If you want a fish that will be personal, get an Oscar, no there're not really aggressive, there more like puppies, but if you like to watch fish eat other fish, and like fish that will eat alot and wont be picky, get an Oscar.


----------



## oldnavycb (Aug 27, 2003)

rhom


----------



## joefromcanada (Apr 16, 2004)

those vampire fish look pretty sweet, them payara or whatever. but i dont know much bout em, cept that it sounds like they can get huge. 6ft.


----------



## hyphen (Apr 4, 2004)

i also hear payara are prone to not living too long? i think i read on pfish somewhere that payaras don't do well in captivity. but they said that about a great white shark too, and look at me.


----------



## joefromcanada (Apr 16, 2004)




----------



## micus (Jan 7, 2004)

no garantee really, generally your best bet for a finger chaser is a flowerhorn cichlid or a red devil, although i would suggest holdin out with your fish,

a week or two ago i was layin in bed, and runnin my pinky across the glass, and found that one of my reds chases and bites at fingers, he deosnt do it alot,

that goes to show that even a fish thats generally classified as shy and timid like red bellied piranhas, can pop up and surprise u sometimes,


----------



## SERRAPYGO (Feb 4, 2003)

The nastiest fish I ever had was a 15" male managuense, or Jaguar cichlid. This fish accepted nothing in his tank. I put a 3" raphael cat in his tank and it immediately swam under a big hunk of drift wood. The Managuense got wind of it and went into a frenzy. Gills flared, body wagging, and proceeded to dig the cat out from the log. He wouldn't give up until I finally pulled the cat out.
Dovii can be equally nasty.


----------



## nismo driver (Jan 27, 2004)

i have a salt water red hog that is one mean bastard.. he swims back and forth and stares me down and when ever i go to put my hand anywhere near the tank and as soon as i lift the lid he snaps at the top of the water, he's already bitten me two or three times, his teeth arent as sharp as piranhas but hes way meaner, he doesnt bother his tank mates he only tries to eat me, i think its mostly because he assoiates my hand with him eating but either way hes alway tryin to bite me


----------



## aaron07_20 (Apr 23, 2004)

Well the nost aggressive freshwater fish I have ever seen in person would have to bemy male convict, he eats feeder fish like a piranha and rips them to shreds, the m ost aggressive saltwater would have to be this one fish that lives in delaware, it may be brackish im not sure, I dont know their real name but everyone calls them oyster crackers, they're known to bite peoples fingers and toes off, most of the time they do itt to tourists, tourists catch them and don't know how aggressive they are and how sharp their teeth are, they try and unhook it and bye bye finger..they are the ugliest meanest looking fish you will ever see, they are real fat and brown and have huge lumps all over them..


----------



## hyphen (Apr 4, 2004)

nismo driver said:


> i have a salt water red hog that is one mean bastard.. he swims back and forth and stares me down and when ever i go to put my hand anywhere near the tank and as soon as i lift the lid he snaps at the top of the water, he's already bitten me two or three times, his teeth arent as sharp as piranhas but hes way meaner, he doesnt bother his tank mates he only tries to eat me, i think its mostly because he assoiates my hand with him eating but either way hes alway tryin to bite me


 dude, your avatar rocks. ali g is on funny ass mofo.


----------



## Rigor_mortiZ_Rhom (Dec 21, 2003)

my mac is the meanest fish i have ever seen... but i hear those elongs are bad...

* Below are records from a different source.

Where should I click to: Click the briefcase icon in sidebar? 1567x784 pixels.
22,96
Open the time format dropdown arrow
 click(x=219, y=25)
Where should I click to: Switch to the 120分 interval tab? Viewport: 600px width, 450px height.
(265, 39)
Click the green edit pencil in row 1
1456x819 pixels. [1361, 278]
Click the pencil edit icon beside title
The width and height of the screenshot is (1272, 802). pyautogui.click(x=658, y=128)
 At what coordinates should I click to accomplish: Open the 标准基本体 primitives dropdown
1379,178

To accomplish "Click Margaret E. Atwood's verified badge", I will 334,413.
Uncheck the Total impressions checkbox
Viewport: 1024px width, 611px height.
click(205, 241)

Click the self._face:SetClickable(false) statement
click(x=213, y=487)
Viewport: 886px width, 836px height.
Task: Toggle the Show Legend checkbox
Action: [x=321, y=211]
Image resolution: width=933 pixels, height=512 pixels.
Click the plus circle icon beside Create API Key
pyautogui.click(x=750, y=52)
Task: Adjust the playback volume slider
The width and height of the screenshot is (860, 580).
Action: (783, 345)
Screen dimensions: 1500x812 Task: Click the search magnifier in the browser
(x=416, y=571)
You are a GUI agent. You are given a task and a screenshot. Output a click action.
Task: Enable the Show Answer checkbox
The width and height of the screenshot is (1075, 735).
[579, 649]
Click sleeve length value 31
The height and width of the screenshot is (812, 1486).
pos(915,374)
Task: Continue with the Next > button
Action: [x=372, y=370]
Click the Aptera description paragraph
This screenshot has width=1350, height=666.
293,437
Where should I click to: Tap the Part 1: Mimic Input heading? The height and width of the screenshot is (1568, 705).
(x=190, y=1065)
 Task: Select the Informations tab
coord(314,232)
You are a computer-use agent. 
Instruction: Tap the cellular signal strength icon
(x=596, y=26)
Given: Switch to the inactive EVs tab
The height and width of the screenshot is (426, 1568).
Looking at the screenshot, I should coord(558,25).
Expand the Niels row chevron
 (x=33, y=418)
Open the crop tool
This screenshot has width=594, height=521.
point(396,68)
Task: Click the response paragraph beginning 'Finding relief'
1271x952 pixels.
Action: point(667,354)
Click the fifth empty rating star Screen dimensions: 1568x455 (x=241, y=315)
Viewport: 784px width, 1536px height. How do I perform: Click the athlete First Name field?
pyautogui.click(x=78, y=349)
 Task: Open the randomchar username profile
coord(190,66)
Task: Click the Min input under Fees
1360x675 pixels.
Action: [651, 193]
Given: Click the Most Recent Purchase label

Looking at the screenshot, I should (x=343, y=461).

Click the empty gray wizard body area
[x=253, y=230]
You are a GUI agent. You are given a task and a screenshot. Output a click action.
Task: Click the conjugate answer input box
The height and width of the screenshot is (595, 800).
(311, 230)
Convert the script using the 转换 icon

also i hear the irratans are mean too...


----------



## watermonst3rs (Feb 15, 2004)

Betta fish.


----------



## elTwitcho (Jun 22, 2004)

Flowerhorn is far more aggressive than any piranha. Don't take it the wrong way, I love my ps and if I'd rather have had a flowerhorn I would own one but for pure aggression I've never seen anything like a flowerhorn before.


----------



## piranhaha (Mar 22, 2004)

im sorry peacock bass are the meanest fish in freshwater..


----------



## cretinHOP (Jun 23, 2004)

p's are p*ssy fish LMAO..tell all those people who were mangled or eaten alive in obidos brazil by piranha in 1981 300 people were consumed when a riverboat capsized by piranha (p.nattereri,s.spilopluera are mostly blamed by scientists). and no lol they didnt DROWN beforehand . dont hear aboutthis much but its true also p's are much like sharks in behavior they arent pussies butthey arent machines either.


----------



## cretinHOP (Jun 23, 2004)

its more agressive than ANY>????....prianha??>>... seems like a general staement?...general statements are not smart whatsoever.


----------



## Peacock (Feb 23, 2004)

cretinHOP said:


> p's are p*ssy fish LMAO..tell all those people who were mangled or eaten alive in obidos brazil by piranha in 1981 300 people were consumed when a riverboat capsized by piranha (p.nattereri,s.spilopluera are mostly blamed by scientists). and no lol they didnt DROWN beforehand . dont hear aboutthis much but its true also p's are much like sharks in behavior they arent pussies butthey arent machines either.


 that was a story.. thats also called PREDATION... which is TOTALY different then AGGRESSION....


----------



## elTwitcho (Jun 22, 2004)

cretinHOP said:


> p's are p*ssy fish LMAO..tell all those people who were mangled or eaten alive in obidos brazil by piranha in 1981 300 people were consumed when a riverboat capsized by piranha (p.nattereri,s.spilopluera are mostly blamed by scientists). and no lol they didnt DROWN beforehand . dont hear aboutthis much but its true also p's are much like sharks in behavior they arent pussies butthey arent machines either.


 Piranhas did NOT capsize any river boat. And yes they did drown first, Frank from OPEFE I believe looked into it and after doing more digging found that they had drowned and then were eaten by piranhas AS WELL as a few other local predatory fish. Natives swim in piranha infested waters all the time and they do fine without getting attacked because it's more work than it's worth for a piranha to go after a human.


----------